YOUR INSTRUCTIONS - What is printed must match, line for line, the records from their first line through the line containing "Task: Click the -50 level axis tick label", with pictures left out.

RECORDS TO USE -
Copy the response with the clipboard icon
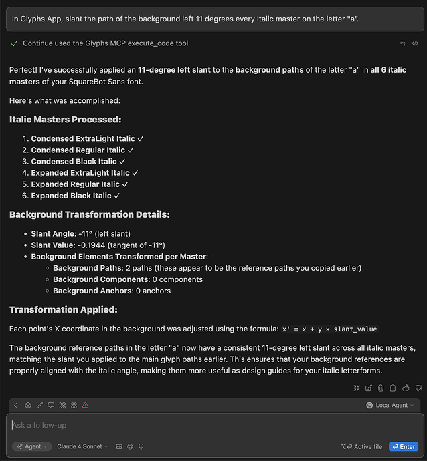Screen dimensions: 427x461 (x=394, y=388)
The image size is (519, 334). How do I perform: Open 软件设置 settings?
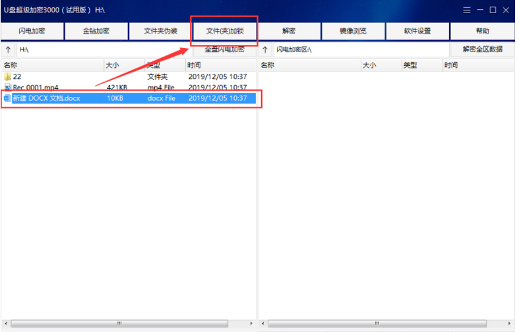pyautogui.click(x=417, y=31)
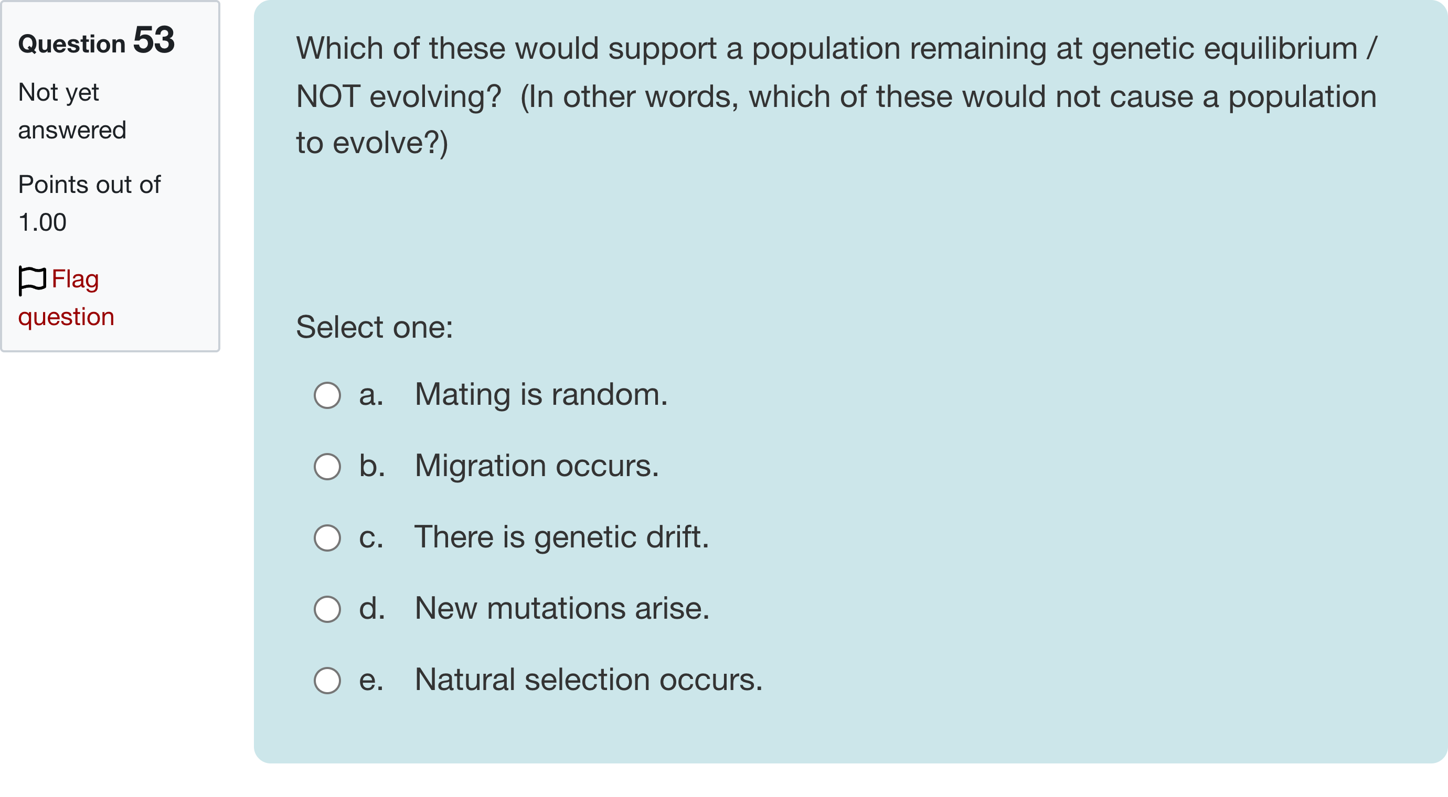Image resolution: width=1448 pixels, height=797 pixels.
Task: Pick the radio button for option d
Action: point(327,609)
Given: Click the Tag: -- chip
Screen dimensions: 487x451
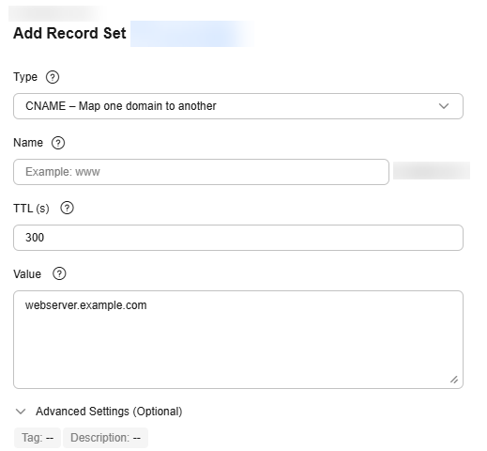Looking at the screenshot, I should pyautogui.click(x=38, y=438).
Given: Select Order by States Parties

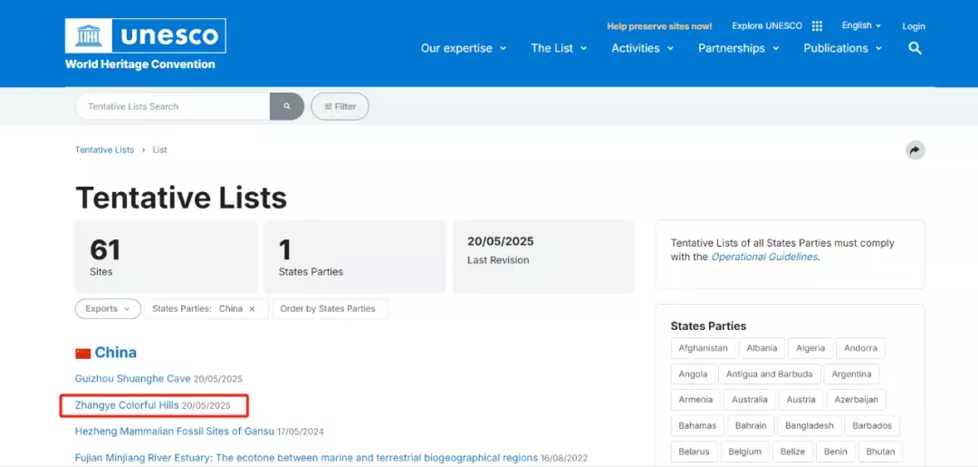Looking at the screenshot, I should click(328, 309).
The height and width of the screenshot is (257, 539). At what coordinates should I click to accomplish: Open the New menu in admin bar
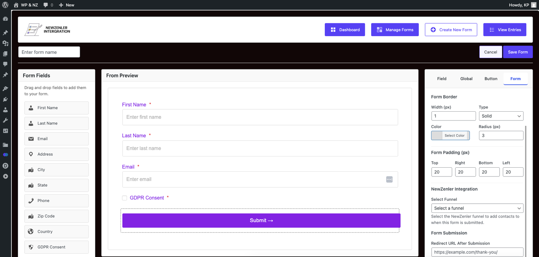66,5
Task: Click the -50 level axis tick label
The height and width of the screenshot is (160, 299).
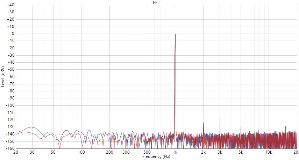Action: (x=10, y=70)
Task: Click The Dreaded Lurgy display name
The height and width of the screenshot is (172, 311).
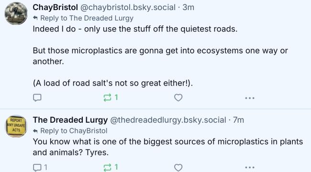Action: click(x=70, y=120)
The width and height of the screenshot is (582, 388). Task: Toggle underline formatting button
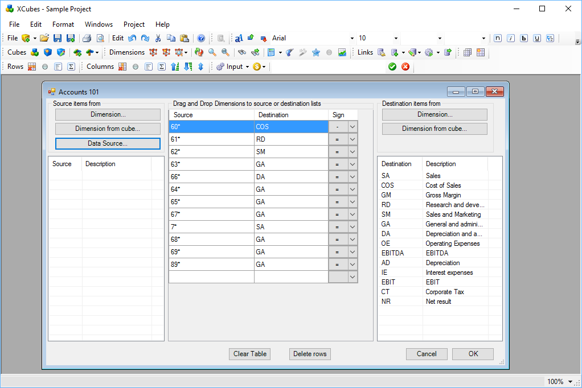(536, 38)
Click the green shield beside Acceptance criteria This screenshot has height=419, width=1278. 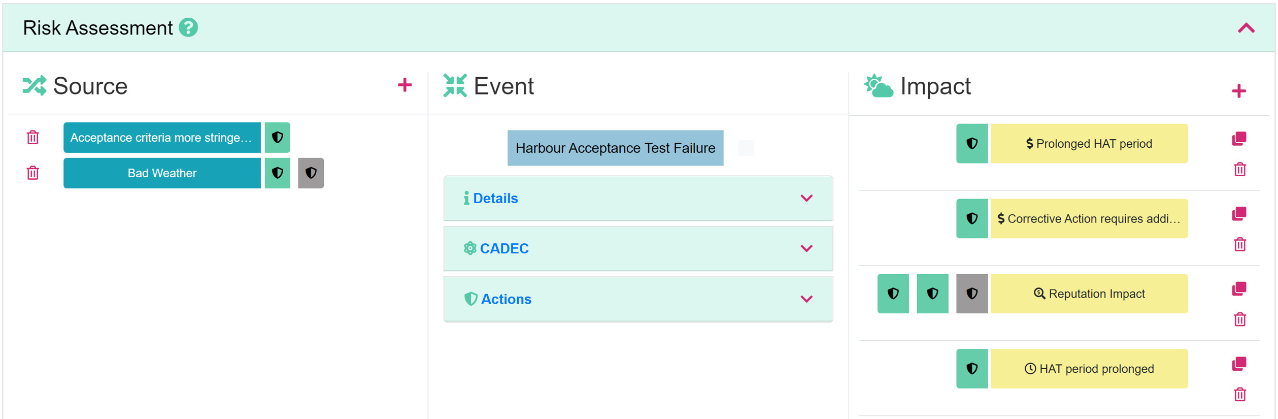tap(278, 137)
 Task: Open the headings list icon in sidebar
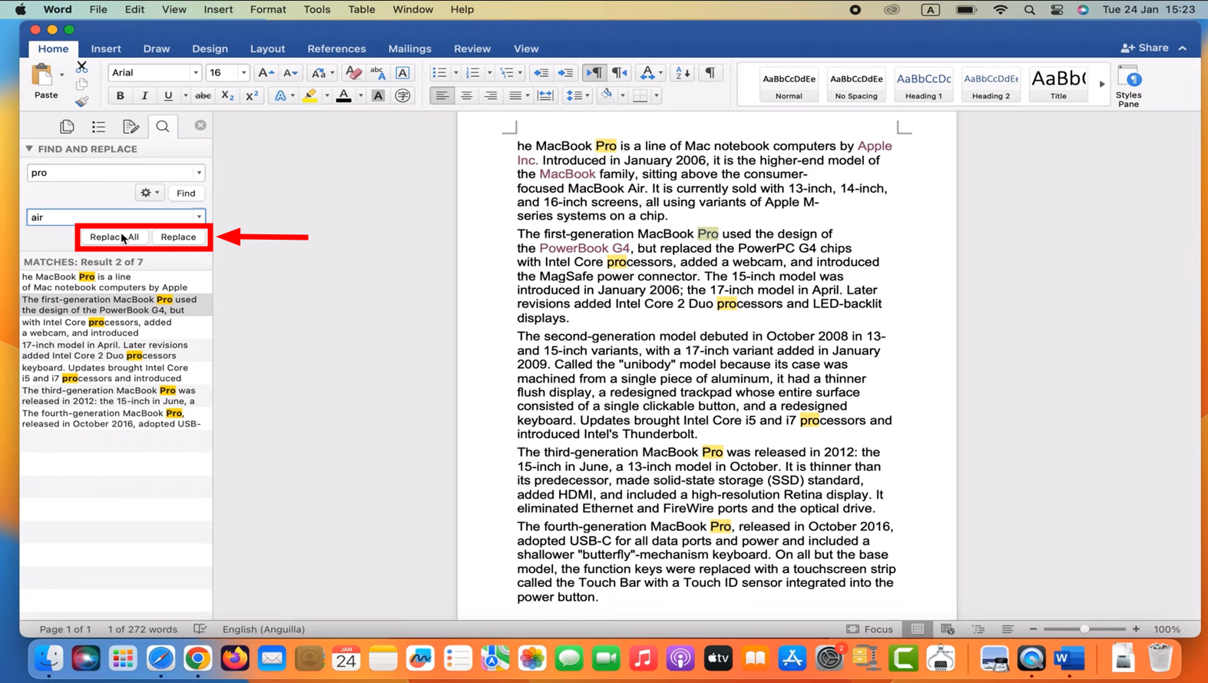(98, 126)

EXERCISE RESULT -
Copy the response with the clipboard icon
Screen dimensions: 427x461 (x=394, y=388)
The image size is (519, 334). How do I perform: Open 软件设置 settings?
pyautogui.click(x=417, y=31)
Image resolution: width=1448 pixels, height=797 pixels.
Task: Pick the radio button for option d
Action: point(327,609)
Given: Click the Tag: -- chip
Screen dimensions: 487x451
Looking at the screenshot, I should pyautogui.click(x=38, y=438).
Given: Select Order by States Parties

Looking at the screenshot, I should click(328, 309).
The height and width of the screenshot is (257, 539). At what coordinates should I click to accomplish: Open the New menu in admin bar
66,5
Task: Click the -50 level axis tick label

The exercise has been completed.